If your kid told you that he or she didn't believe there was anything more before or after this life, that he was plagued by apathy and feelings of inadequacy, that he swam in anxiety and couldn't stop thinking of dying... wouldn't you choose to hold your child close too? To show them the beauty of the world and help them access it in a way that kept them both alive and stitched to you in a positive way? My parents were either unable or unwilling to do that and I ended up out on the streets making every statistically predictable misjudgment possible. Eventually I found myself pregnant with Koa at 16, his age now, and threatened with depressing patterns of poverty and estrangement. Fast-forward to now to find me deep in the throes of therapy figuring all this shit out--living the paradoxical dream, as it were--and vicariously healing my childhood wounds through gentle parenting and unconditional love for my child as he suffers. I know it's not a competition, and this particular scenario wouldn't lend itself to much of a winning feeling if it were, but I am so grateful to know my kid will have to sink significantly less time and money into therapy due to parental misgivings than I have had to. Earning my degrees was cool and all, as was pulling out of destitute poverty, birthing two sons naturally, and moving to a house with skylights, but knowing I'm doing right by Koa right now is the biggest success I've had to date. That's right folks, suggesting my kid drop out of high school is the biggest success I've had to date.

"You don't have to go back. There are as many different ways to do it as there are people that want to."

"Really? Yeah, sure. Anything sounds better than what I'm doing. I'm in."

"Good. I believe in you and can't wait to see what amazing things you do without all the extra bullshit!" 


This is love in a way that only a teen Mama could love her now-teen-baby. I am so proud of the way he is dropping in to life--he's choosing a path he can see himself on AND that does not include teenage parenthood, juvenile detention centers, hitch-hiking to Rainbow Gatherings, or cocktail waitressing like my path did. If I did all that and still ended up here, trust me kid, you're going to be just fine. I'll see to it myself.

2 comments

Qwyllion said...

I was the same sort of teenager. I only knew what I didn't want for my life, because it was what I had. I couldn't conceive of what kind of life I would like to live because I hadn't been introduced to enough of anything else. I asked to drop out of school my Junior year, but my mom couldn't be alright with that. (I am very good at school, but I hate it...people don't really get that this is a possible combination.) I moved away almost immediately after graduation. I spent 18-20 shedding the bits of Smalltown, PA that I had disliked for so long and 21-23 trying things and living in different ways in different places and figuring out what kind of people are the best people with whom I can spend my time.

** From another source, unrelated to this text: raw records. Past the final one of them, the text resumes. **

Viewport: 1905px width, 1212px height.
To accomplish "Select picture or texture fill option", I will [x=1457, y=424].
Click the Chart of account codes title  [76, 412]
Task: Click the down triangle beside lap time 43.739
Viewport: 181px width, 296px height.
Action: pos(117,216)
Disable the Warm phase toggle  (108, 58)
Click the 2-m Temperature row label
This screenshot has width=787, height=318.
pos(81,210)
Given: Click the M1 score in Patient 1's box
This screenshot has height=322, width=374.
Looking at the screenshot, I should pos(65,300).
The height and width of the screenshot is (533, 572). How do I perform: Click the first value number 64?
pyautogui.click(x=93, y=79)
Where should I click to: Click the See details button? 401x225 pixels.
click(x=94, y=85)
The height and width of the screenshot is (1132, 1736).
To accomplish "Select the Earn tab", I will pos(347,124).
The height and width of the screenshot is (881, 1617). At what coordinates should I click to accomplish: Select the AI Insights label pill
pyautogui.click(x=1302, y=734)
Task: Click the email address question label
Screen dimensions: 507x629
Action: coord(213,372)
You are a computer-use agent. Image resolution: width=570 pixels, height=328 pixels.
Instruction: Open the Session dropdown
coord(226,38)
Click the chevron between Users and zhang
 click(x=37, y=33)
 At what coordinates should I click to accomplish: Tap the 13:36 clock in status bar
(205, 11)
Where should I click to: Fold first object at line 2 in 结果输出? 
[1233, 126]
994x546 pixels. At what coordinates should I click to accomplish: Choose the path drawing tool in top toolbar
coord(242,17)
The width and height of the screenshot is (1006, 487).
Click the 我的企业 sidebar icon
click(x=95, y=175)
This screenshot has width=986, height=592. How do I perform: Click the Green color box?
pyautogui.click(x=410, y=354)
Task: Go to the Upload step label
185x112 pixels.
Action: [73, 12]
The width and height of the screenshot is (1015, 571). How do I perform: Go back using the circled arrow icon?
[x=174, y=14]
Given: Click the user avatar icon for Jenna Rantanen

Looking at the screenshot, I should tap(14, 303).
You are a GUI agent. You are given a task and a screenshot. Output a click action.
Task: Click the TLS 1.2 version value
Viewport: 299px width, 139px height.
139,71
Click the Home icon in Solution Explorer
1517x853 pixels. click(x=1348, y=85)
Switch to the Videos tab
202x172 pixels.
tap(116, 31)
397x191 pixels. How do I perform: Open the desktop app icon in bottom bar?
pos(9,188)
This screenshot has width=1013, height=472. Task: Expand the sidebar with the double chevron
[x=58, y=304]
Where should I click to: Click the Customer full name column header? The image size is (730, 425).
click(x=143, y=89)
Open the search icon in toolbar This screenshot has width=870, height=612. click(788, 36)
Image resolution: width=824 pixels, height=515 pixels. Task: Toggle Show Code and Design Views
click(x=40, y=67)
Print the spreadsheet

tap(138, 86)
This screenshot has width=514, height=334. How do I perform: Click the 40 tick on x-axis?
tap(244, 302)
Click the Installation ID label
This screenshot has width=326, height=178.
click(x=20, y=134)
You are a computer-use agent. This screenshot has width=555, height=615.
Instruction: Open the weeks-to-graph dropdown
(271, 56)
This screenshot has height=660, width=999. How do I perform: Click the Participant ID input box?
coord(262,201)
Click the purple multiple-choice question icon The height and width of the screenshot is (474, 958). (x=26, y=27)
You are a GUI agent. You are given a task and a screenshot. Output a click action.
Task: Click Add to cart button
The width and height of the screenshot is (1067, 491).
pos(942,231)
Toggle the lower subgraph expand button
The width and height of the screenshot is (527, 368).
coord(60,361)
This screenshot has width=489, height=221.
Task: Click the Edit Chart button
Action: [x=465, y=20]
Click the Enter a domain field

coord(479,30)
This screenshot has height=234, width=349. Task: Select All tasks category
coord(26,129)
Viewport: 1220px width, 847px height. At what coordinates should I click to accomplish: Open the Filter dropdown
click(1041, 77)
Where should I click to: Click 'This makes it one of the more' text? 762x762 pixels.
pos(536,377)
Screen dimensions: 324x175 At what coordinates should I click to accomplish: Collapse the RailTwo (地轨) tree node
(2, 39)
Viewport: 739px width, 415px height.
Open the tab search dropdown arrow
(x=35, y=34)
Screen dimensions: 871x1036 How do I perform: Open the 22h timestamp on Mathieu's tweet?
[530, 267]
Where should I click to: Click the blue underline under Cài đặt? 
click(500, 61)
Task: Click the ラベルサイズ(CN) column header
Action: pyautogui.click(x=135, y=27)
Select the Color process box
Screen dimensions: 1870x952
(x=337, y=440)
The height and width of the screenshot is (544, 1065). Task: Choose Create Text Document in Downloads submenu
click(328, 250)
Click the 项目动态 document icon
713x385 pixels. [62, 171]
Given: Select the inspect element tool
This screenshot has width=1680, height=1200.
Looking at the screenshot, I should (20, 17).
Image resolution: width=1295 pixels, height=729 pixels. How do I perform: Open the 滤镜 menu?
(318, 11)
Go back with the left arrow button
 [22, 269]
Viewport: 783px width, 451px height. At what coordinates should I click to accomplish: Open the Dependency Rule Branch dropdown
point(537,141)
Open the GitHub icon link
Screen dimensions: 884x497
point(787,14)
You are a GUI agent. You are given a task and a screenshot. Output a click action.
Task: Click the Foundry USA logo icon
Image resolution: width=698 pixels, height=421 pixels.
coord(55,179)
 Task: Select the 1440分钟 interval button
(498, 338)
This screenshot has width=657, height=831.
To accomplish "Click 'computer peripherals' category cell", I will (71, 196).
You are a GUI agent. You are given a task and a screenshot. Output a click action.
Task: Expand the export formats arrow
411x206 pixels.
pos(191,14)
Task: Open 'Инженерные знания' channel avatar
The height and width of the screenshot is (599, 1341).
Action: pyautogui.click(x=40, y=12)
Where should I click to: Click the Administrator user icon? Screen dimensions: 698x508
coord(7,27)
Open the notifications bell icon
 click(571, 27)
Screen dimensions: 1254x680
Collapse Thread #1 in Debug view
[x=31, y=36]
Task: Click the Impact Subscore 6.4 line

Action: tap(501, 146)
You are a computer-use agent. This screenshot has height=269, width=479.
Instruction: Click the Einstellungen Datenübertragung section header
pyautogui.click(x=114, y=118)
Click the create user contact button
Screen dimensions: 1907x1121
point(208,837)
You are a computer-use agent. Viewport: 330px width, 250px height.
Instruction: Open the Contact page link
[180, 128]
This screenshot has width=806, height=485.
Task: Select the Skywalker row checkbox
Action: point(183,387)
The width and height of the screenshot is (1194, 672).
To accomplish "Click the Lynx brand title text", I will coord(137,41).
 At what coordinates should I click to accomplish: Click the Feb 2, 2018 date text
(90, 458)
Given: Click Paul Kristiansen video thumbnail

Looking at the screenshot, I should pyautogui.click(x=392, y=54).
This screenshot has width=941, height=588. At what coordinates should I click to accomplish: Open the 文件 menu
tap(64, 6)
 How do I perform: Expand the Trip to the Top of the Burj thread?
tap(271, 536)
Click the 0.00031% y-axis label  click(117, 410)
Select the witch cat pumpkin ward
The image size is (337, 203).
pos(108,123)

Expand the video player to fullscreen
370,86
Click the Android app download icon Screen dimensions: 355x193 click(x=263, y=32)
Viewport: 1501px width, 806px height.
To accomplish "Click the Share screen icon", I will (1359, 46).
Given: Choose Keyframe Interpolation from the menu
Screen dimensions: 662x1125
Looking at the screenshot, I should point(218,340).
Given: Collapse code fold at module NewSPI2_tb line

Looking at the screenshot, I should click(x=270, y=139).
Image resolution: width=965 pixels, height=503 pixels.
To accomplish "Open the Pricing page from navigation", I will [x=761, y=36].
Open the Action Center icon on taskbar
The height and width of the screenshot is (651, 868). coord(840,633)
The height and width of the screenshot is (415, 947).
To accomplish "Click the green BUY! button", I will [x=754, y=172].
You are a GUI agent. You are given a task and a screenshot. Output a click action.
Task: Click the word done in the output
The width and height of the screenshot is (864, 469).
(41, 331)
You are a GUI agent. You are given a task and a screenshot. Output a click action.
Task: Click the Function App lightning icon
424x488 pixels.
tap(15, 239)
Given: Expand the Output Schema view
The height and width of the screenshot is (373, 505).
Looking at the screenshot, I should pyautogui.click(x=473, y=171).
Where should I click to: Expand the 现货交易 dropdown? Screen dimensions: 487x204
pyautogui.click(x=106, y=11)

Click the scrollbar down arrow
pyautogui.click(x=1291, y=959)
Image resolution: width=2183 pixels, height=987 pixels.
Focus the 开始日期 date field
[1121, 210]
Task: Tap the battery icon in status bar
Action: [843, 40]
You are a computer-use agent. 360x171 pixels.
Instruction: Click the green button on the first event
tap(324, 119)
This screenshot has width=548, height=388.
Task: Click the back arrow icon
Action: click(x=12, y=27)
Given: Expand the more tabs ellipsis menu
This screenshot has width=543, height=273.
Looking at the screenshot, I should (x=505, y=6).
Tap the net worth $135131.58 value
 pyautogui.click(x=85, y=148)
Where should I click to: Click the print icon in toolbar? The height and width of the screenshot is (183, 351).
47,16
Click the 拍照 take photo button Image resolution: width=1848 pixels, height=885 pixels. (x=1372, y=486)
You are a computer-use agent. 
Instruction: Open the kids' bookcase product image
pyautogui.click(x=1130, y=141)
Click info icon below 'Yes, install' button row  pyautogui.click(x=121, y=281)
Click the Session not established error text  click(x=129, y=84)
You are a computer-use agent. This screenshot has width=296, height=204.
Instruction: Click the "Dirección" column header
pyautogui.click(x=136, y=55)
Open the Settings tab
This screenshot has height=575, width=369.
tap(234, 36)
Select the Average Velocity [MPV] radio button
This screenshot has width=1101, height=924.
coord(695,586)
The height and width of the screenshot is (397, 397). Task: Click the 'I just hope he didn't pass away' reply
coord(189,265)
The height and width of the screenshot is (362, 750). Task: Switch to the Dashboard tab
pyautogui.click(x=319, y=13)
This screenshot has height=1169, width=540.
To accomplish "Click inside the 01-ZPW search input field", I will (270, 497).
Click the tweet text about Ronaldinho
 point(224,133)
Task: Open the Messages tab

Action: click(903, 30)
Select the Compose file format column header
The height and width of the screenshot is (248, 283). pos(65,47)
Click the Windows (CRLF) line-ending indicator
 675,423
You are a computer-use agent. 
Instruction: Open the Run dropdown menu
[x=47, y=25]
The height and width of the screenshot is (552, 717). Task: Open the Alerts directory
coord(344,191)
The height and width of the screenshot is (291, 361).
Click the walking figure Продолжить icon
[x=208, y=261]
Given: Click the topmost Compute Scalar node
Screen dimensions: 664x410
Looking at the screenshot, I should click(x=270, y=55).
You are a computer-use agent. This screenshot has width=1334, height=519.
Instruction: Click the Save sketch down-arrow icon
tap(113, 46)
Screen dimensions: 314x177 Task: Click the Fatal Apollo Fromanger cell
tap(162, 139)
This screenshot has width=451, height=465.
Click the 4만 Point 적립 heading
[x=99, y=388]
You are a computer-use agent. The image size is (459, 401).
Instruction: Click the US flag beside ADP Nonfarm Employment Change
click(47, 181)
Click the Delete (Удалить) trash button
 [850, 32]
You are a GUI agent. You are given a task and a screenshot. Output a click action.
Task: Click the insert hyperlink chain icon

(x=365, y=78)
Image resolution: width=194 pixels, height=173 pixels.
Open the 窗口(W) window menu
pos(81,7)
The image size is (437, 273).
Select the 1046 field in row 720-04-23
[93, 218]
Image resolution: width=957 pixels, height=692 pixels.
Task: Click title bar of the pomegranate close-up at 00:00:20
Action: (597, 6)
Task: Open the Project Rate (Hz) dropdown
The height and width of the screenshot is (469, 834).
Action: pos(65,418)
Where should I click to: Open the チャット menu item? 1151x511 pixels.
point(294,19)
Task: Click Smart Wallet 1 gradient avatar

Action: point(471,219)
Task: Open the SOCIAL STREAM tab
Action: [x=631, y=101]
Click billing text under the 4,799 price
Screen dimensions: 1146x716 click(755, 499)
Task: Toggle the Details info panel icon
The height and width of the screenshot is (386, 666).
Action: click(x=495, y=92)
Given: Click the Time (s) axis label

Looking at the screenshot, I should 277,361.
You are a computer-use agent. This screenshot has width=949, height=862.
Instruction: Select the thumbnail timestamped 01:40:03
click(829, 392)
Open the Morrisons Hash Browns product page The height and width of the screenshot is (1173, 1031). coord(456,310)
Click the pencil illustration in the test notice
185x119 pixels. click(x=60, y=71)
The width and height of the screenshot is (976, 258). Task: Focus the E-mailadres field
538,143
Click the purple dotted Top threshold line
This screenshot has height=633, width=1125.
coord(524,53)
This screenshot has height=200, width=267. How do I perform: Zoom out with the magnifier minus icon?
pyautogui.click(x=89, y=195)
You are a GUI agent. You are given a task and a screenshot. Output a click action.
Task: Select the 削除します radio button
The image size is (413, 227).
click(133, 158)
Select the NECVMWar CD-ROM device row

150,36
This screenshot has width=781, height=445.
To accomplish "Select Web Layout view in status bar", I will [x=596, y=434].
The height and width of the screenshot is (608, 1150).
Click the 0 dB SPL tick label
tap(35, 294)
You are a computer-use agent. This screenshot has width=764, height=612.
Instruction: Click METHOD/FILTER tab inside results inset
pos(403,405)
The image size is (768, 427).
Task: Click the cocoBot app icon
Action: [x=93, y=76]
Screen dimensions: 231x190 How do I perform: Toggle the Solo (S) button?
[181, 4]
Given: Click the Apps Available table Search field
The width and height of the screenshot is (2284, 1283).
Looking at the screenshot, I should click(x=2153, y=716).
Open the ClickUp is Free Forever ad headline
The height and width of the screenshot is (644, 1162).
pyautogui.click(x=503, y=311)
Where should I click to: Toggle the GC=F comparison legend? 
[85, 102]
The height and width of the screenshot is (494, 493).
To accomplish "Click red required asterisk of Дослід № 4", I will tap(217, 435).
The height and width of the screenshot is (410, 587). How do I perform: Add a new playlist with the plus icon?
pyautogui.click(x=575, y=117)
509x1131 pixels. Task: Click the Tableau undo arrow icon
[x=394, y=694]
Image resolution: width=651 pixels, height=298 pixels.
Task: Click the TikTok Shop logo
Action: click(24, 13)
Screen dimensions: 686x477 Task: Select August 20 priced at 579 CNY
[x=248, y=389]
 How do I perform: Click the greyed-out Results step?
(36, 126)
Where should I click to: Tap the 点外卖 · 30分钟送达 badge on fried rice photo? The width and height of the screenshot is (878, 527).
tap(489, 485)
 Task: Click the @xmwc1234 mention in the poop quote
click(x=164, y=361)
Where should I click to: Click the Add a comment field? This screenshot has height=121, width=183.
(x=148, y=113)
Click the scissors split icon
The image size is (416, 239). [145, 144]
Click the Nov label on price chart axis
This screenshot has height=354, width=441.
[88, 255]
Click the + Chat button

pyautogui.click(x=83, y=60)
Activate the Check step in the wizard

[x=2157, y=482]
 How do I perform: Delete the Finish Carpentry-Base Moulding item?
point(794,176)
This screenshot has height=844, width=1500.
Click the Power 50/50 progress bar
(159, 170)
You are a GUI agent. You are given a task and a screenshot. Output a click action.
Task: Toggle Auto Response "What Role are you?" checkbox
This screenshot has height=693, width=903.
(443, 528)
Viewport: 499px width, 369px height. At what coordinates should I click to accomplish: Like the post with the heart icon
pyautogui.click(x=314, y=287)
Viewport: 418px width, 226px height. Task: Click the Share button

I think I would have done better to leave school, get a GED, and start learning about the world a bit earlier. It is going to be a great advantage for your son to not have to wait until he's 18 to start picking off the pieces that have been forced onto him and finding which pieces should stay.

a palpable paradox said...

Oh man, I totally understand the process you describe. Thanks for sharing your story, Morgan, and for having the moxie to trudge through and make those meaningful connections. I appreciate the affirmation from awesome people the most!